TensorFlowのTutrialの解説と機械学習の実験をした。 - のんびりしているエンジニアの日記

今日は様々な箇所で賑わっているTensorFlowを使ってみました。

皆さんこんにちは。
お元気でしょうか。朝弱いと結構困りますよね。
TensorFlowが盛り上がってたのでつい書いてみました。

TensorFlowとは

http://tensorflow.org/
http://download.tensorflow.org/paper/whitepaper2015.pdf
（詳細にライブラリのことを知りたい人はこちらのpdfへどうぞ）

TensorFlowはGoogleが開発したデータフローグラフを使用した数値計算ライブラリです。
グラフの各ノードは数値計算のオペレータを示し、エッジはデータの配列を示す。
desktopやserverなどでのCPU,GPU演算をシンプルなAPIで実現することが可能です。

開発者は、GoogleのBrain Teamの研究者、エンジニアです。目的は、機械学習や深層学習の
研究目的ですが、様々なドメインに対して利用することができます。（About TensorFlowより）

以下はニュース記事
Google、人工知能ライブラリ TensorFlow をオープンソース化。音声検索や写真認識、翻訳の基盤技術ディープラーニングを商利用可で解放 - Engadget Japanese
Google、ディープラーニングをサポートした機械学習ライブラリ「TensorFlow」をオープンソースで公開－ Publickey
Google、機械学習システム「TensorFlow」をオープンソースで公開 - ITmedia ニュース

Install

アーキテクチャによって異なります。
http://tensorflow.org/get_started/os_setup.mdに記載があります。

Mac

pip install https://storage.googleapis.com/tensorflow/mac/tensorflow-0.5.0-py2-none-any.whl

Ubuntu

CPU Version

pip install https://storage.googleapis.com/tensorflow/linux/cpu/tensorflow-0.5.0-cp27-none-linux_x86_64.whl

GPU Version

pip install https://storage.googleapis.com/tensorflow/linux/gpu/tensorflow-0.5.0-cp27-none-linux_x86_64.whl

Easy Exampleを解説しながらやってみる。

データ取得

以下のDeep MNIST for Expertsをやってみます。

まずは、データの取得が必要です。
Load MNIST Dataを実行してみましょう。ひとまず、mnistを取得してみます。
データセットの内部を確認してみるとわかりますが、numpyのarray構造になっています。

>>> import input_data
>>> mnist = input_data.read_data_sets('MNIST_data', one_hot=True)
Succesfully downloaded train-images-idx3-ubyte.gz 9912422 bytes.
Extracting MNIST_data/train-images-idx3-ubyte.gz
Succesfully downloaded train-labels-idx1-ubyte.gz 28881 bytes.
Extracting MNIST_data/train-labels-idx1-ubyte.gz
Succesfully downloaded t10k-images-idx3-ubyte.gz 1648877 bytes.
Extracting MNIST_data/t10k-images-idx3-ubyte.gz
Succesfully downloaded t10k-labels-idx1-ubyte.gz 4542 bytes.
Extracting MNIST_data/t10k-labels-idx1-ubyte.gz
>>> type(mnist.train.images)
<type 'numpy.ndarray'>

Model構築

モデル構築を行います。
TensorFlowではComputation Graphと呼ばれる構造を用いて実施します。

これから、モデルの構築を実施します。
Placeholderと呼ばれる構造を用いて定義します。これは実際に変数が与えられた時に
計算される準備（おまじない）みたいなものです。ひとまず書いておきます。
入力次元と、出力次元を定義しておけば大丈夫です。

import tensorflow as tf
sess = tf.InteractiveSession()
x = tf.placeholder("float", shape=[None, 784])
y_ = tf.placeholder("float", shape=[None, 10])

変数宣言

今回は、weightであるWとバイアスであるbの変数を定義します。
定義方法は以下の通りです。tensorflow.Variableを使って行います。
今回使っている、tf.zerosは、初期値が全て0の行列（もしくはベクトル）を構築しています。numpy.zerosと同じでしょうか。

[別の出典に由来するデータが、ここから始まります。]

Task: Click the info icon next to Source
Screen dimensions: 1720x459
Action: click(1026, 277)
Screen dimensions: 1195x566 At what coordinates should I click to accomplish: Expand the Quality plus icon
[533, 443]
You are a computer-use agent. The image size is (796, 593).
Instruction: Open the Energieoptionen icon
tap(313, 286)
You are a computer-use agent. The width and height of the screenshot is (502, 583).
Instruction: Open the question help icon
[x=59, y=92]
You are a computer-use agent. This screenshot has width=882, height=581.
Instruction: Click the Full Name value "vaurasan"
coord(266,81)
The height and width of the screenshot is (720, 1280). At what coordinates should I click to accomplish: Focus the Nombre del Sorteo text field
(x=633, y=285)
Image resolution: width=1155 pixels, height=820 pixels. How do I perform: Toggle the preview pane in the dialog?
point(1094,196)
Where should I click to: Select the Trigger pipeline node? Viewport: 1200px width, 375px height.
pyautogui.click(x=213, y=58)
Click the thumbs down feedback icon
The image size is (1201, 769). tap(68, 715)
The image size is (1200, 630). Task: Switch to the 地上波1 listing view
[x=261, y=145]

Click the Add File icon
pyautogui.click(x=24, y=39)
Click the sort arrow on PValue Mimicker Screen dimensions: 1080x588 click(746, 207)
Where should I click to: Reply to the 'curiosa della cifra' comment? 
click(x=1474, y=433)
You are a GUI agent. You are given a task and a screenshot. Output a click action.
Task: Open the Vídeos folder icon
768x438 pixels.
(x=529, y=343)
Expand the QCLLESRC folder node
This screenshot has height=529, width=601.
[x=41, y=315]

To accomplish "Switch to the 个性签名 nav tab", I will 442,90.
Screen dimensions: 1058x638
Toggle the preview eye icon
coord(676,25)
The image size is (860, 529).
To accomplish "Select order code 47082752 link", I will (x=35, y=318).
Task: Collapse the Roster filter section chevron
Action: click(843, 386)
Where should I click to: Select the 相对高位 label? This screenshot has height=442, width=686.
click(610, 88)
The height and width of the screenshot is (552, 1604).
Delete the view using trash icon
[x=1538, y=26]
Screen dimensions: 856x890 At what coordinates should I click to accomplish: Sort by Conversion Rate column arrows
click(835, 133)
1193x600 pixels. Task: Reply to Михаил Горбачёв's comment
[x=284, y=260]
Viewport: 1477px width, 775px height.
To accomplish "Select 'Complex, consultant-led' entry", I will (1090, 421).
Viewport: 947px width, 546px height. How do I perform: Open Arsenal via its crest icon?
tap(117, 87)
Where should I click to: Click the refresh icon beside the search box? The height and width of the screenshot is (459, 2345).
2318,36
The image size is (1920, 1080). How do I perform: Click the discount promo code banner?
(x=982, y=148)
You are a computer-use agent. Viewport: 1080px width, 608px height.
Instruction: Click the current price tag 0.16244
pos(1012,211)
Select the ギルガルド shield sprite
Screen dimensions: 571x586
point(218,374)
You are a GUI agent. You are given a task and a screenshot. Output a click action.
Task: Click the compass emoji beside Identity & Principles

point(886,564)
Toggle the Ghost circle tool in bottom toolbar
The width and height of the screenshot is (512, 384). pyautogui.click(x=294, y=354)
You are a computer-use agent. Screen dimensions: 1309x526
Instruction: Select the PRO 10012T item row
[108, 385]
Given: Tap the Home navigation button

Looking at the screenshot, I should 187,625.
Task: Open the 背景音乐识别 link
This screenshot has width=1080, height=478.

W = tf.Variable(tf.zeros([784,10]))
b = tf.Variable(tf.zeros([10]))

予測と誤差関数

モデルを構築するにあたり、予測する関数と誤差関数の定義は重要です。
以下は通常のニューラルネットでも用いられる出力次元10のベクトルに対して、softmax関数を
実行した内容になっています。

y = tf.nn.softmax(tf.matmul(x,W) + b)

次は誤差関数を定義します。

cross_entropy = -tf.reduce_sum(y_*tf.log(y))

トレーニングステップ

トレーニングステップの定義はかなり簡単で、以下のコード1行で定義することができます。

train_step = tf.train.GradientDescentOptimizer(0.01).minimize(cross_entropy)

トレーニングステップの実行は以下の方法で行えます。
for i in range(1000):
batch = mnist.train.next_batch(50)
train_step.run(feed_dict={x: batch[0], y_: batch[1]})

評価

正答率を以下の式で求めることができます。

correct_prediction = tf.equal(tf.argmax(y,1), tf.argmax(y_,1))
accuracy = tf.reduce_mean(tf.cast(correct_prediction, "float"))
print accuracy.eval(feed_dict={x: mnist.test.images, y_: mnist.test.labels})

Source Code

import input_data
import tensorflow as tf

mnist = input_data.read_data_sets('MNIST_data', one_hot=True)
sess = tf.InteractiveSession()

x = tf.placeholder("float", shape=[None, 784])
y_ = tf.placeholder("float", shape=[None, 10])

W = tf.Variable(tf.zeros([784,10]))
b = tf.Variable(tf.zeros([10]))

sess.run(tf.initialize_all_variables())
y = tf.nn.softmax(tf.matmul(x,W) + b)
cross_entropy = -tf.reduce_sum(y_*tf.log(y))

train_step = tf.train.GradientDescentOptimizer(0.01).minimize(cross_entropy)

for i in range(1000):
  batch = mnist.train.next_batch(50)
  train_step.run(feed_dict={x: batch[0], y_: batch[1]})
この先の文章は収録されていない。